Medieval folk had long suspected that the Devil was
carrying out his evil work on earth with the help of his minions. In 1484 Pope
Innocent VIII declared this to be the truth in his Papal Bull (newsletter). This
kicked off the big European Witch Craze, which lasted for nearly two centuries.
The hotbeds of the witch-hunts were the
German-speaking lands, France and Scotland, however in 1645 England, notably
Essex, was in the grip of witch fever. Between 1560 and 1680 in Essex alone 317
women and 23 men were tried for witchcraft, and over 100 were hanged.
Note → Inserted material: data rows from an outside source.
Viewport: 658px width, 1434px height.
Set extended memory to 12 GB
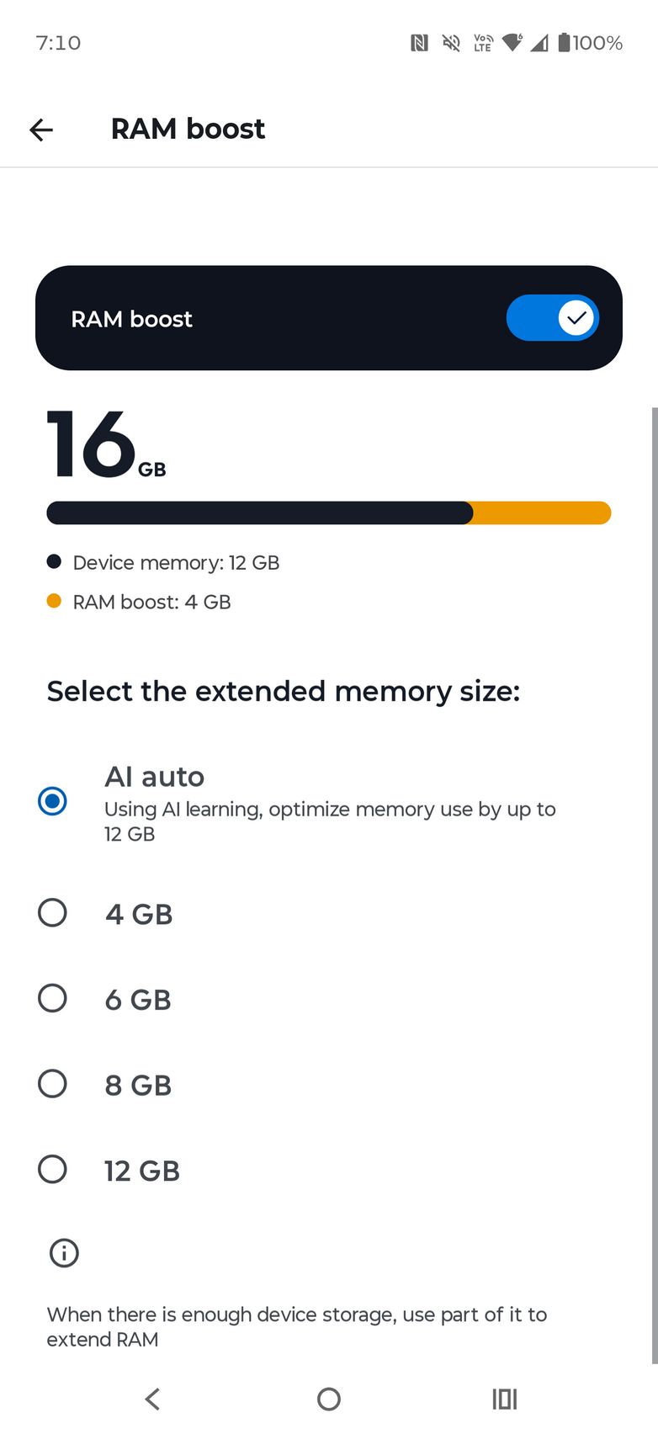click(x=52, y=1169)
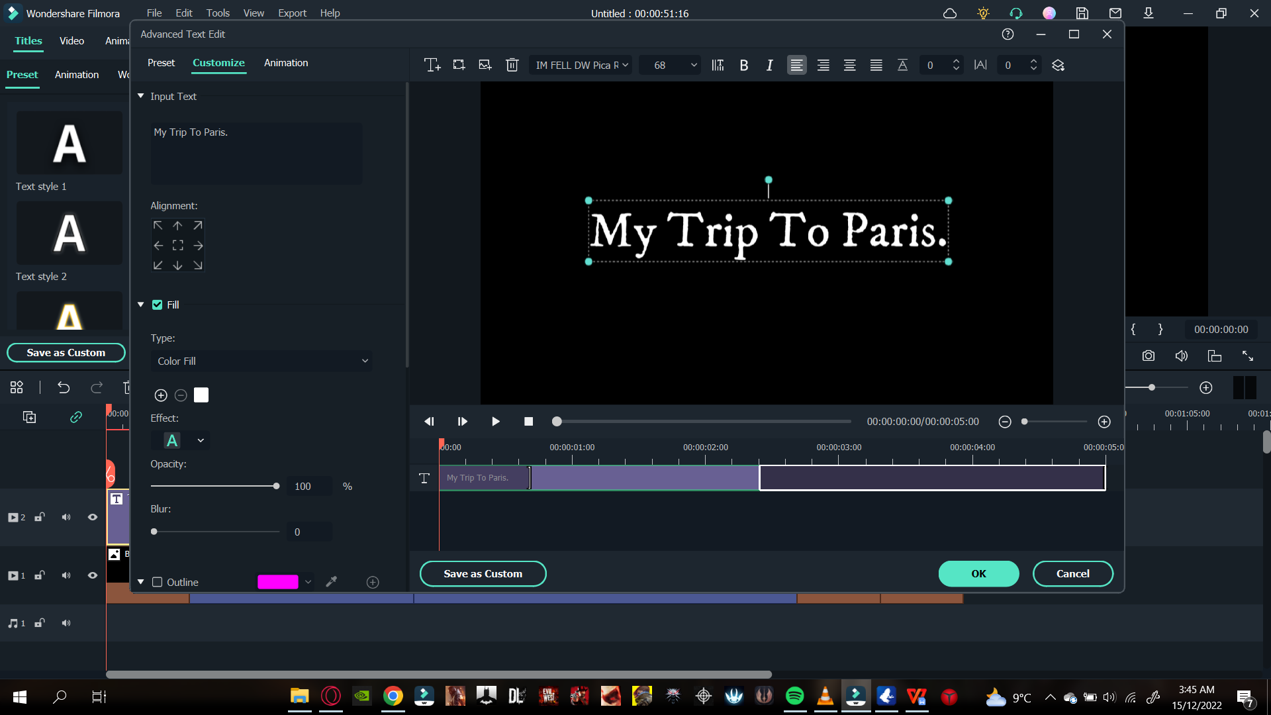Click OK to confirm text edits
The image size is (1271, 715).
pos(978,573)
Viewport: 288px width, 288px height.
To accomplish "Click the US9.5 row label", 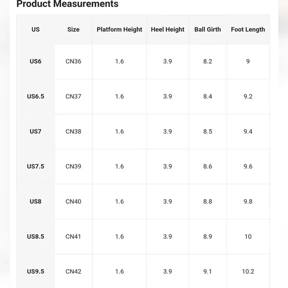I will 35,271.
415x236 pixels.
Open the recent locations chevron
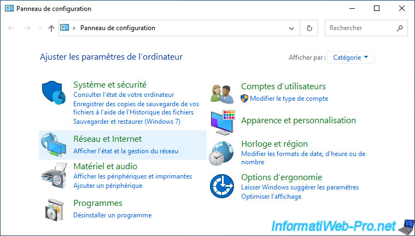pos(40,28)
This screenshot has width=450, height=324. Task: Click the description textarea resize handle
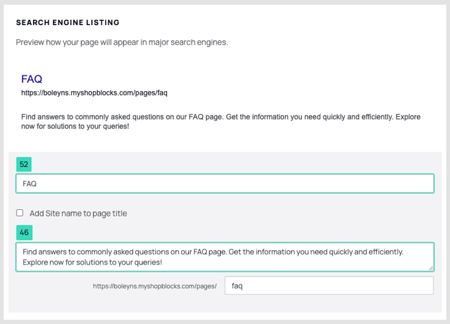(x=431, y=268)
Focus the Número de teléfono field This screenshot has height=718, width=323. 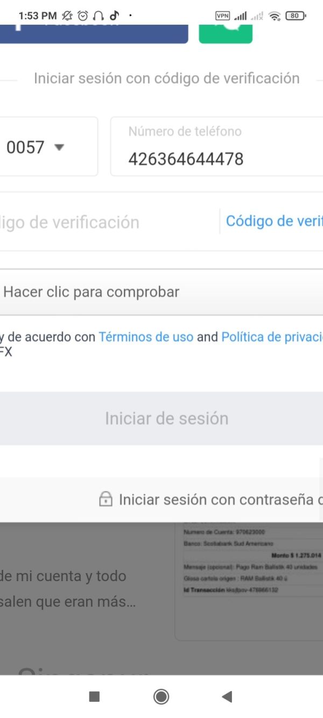point(217,147)
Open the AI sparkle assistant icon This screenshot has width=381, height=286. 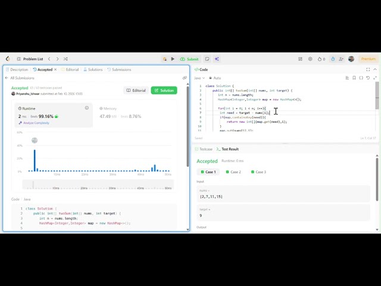[x=217, y=59]
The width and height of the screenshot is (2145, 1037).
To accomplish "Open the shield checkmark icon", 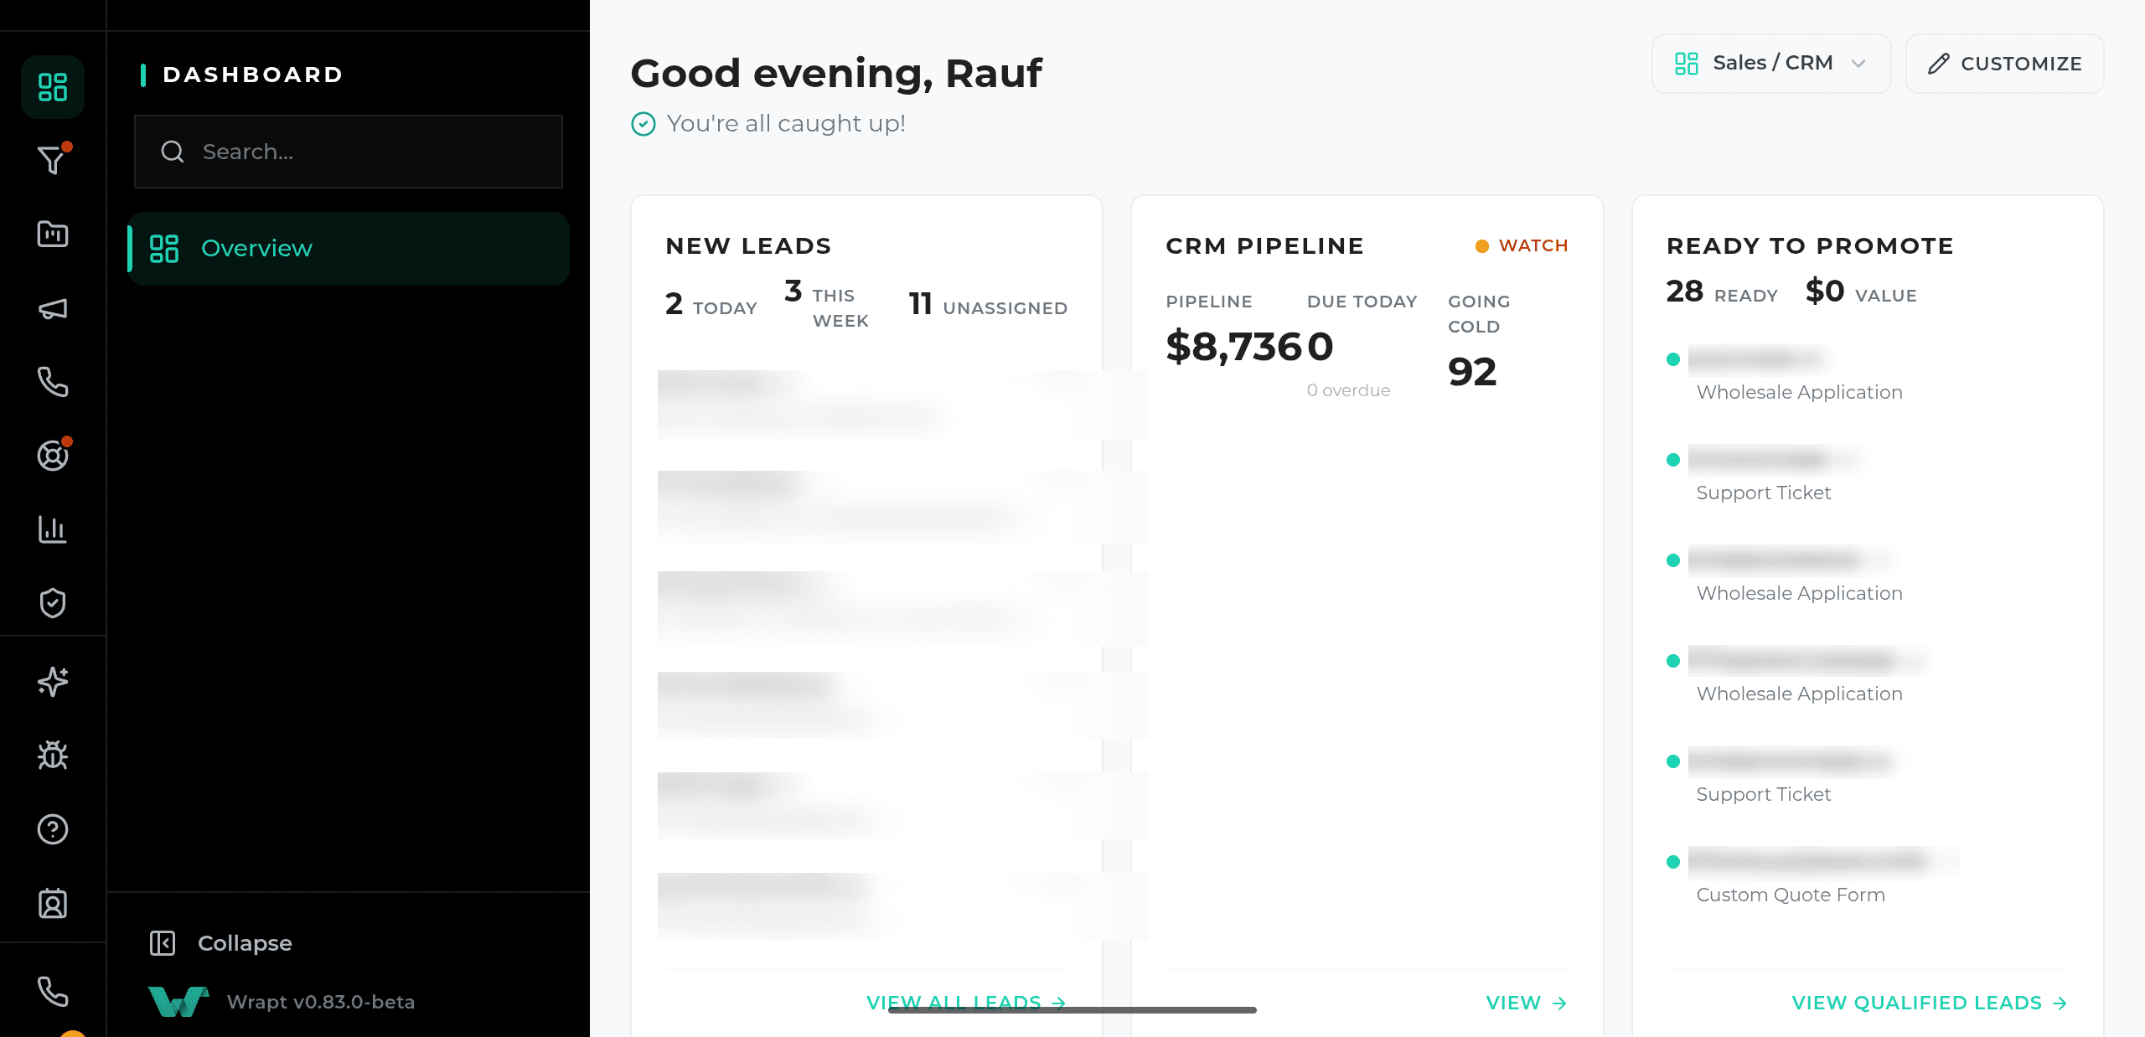I will 53,602.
In 1645
there were 36 witch trials in Essex.
The first law against witchcraft was in 1542,
followed by more laws in 1563 and 1604, making the death penalty liable for
'invoking evil spirits and using witchcraft, charms or sorcery whereby any
person shall happen to be killed or destroyed'
King James (VI of Scotland and I of England) was a
keen believer in witchery - writing a book, 'Demonologie' and even taking part
in the interrogation of a suspected witch, Agnes Sampson of Keith in Scotland.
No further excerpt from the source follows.